WORK TO DO -
Please show every line of the entries that contains the word "Given", matching its case exactly.

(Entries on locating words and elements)
* start *

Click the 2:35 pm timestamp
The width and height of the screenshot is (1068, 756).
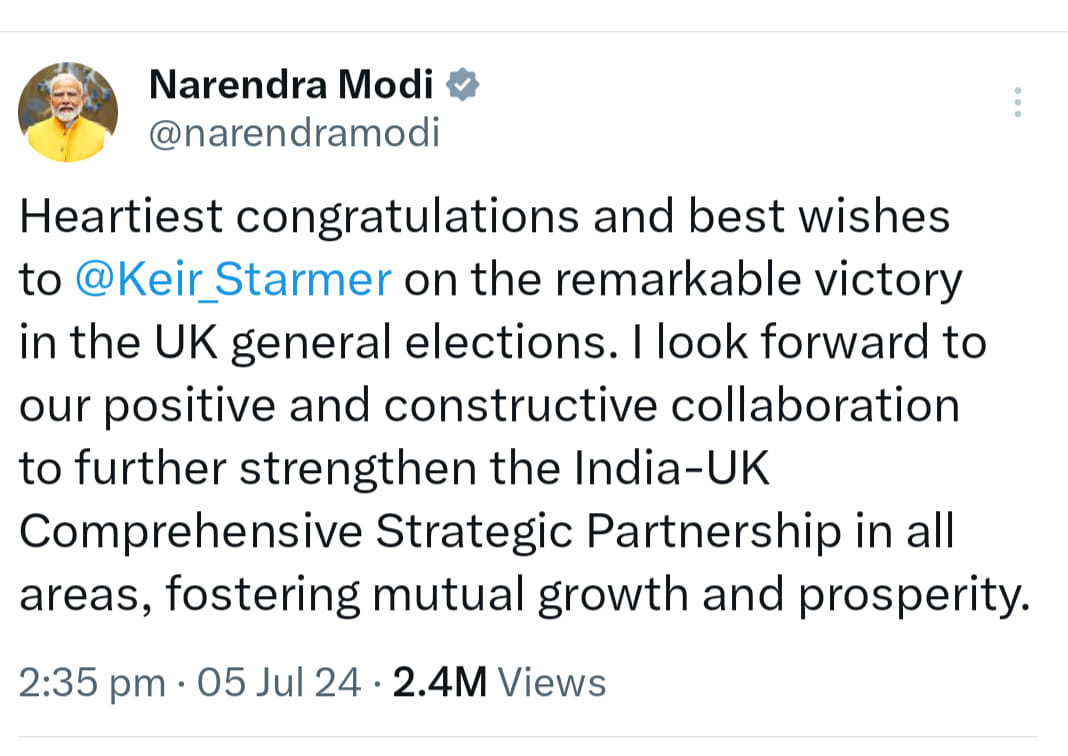[x=92, y=682]
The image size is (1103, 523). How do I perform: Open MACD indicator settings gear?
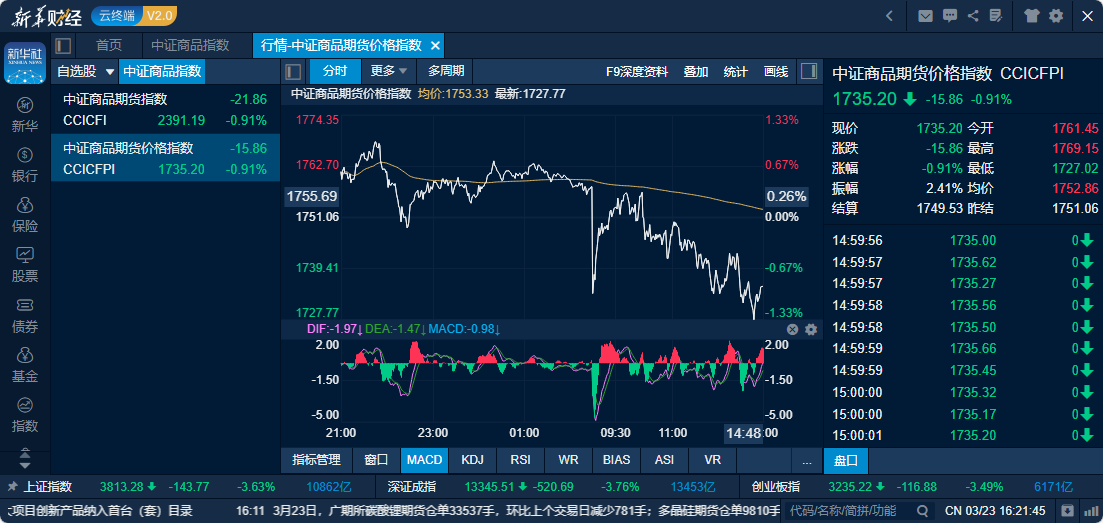(811, 329)
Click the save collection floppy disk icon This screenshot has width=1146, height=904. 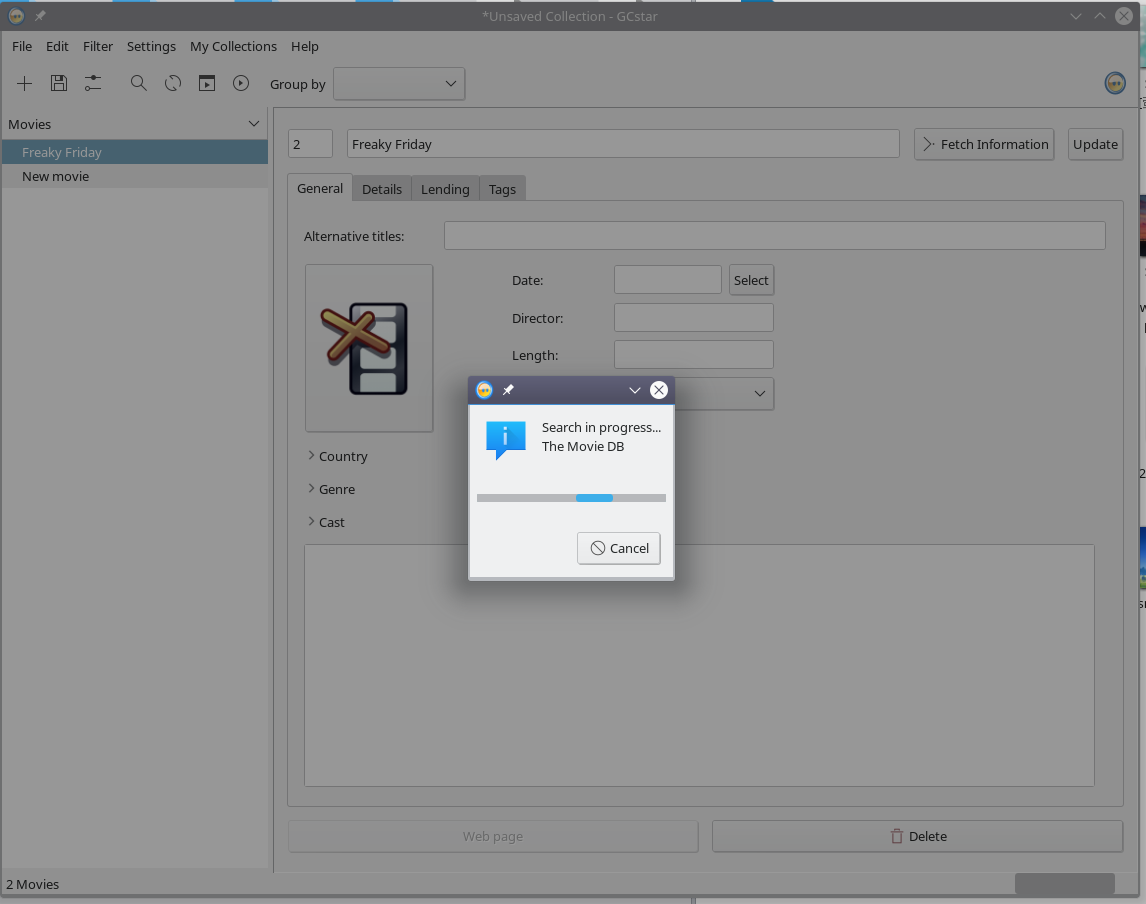pos(59,84)
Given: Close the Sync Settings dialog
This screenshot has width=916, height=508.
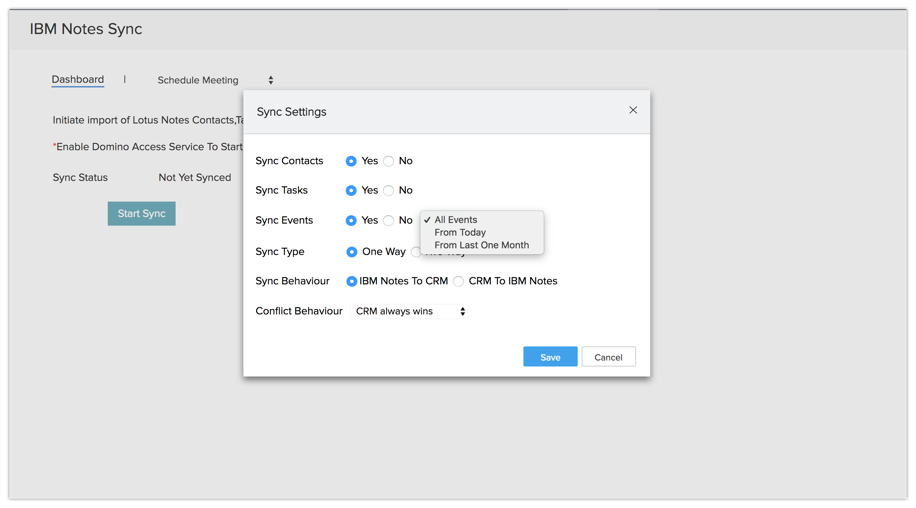Looking at the screenshot, I should (x=633, y=110).
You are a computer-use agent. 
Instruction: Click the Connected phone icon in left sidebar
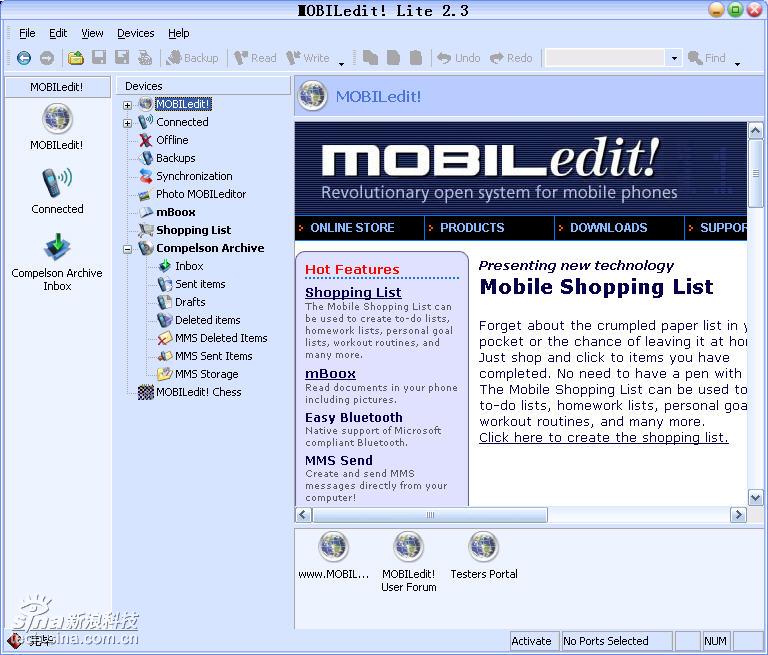tap(57, 184)
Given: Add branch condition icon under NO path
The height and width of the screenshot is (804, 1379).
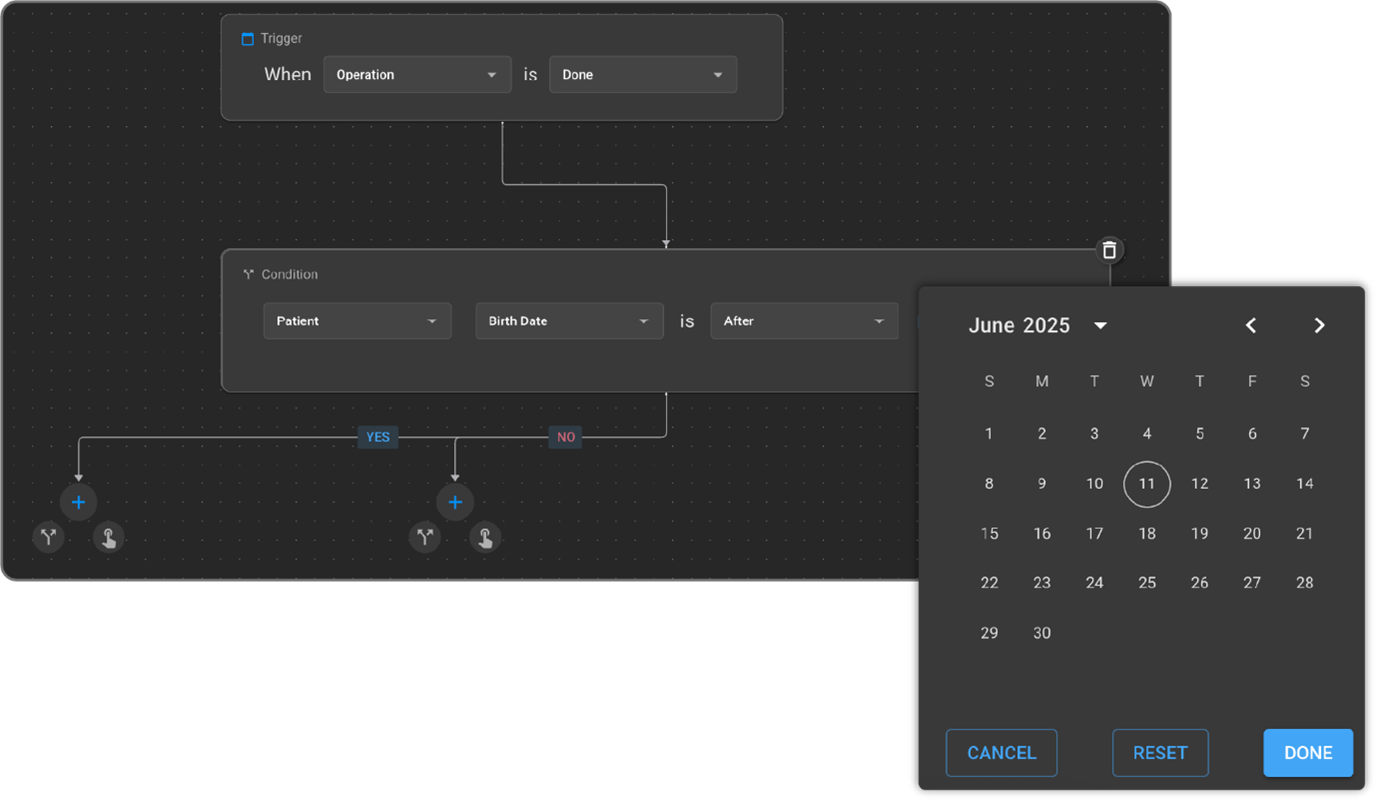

* end *

FULL RESPONSE -
Given: Close the Sync Settings dialog
Given: Add branch condition icon under NO path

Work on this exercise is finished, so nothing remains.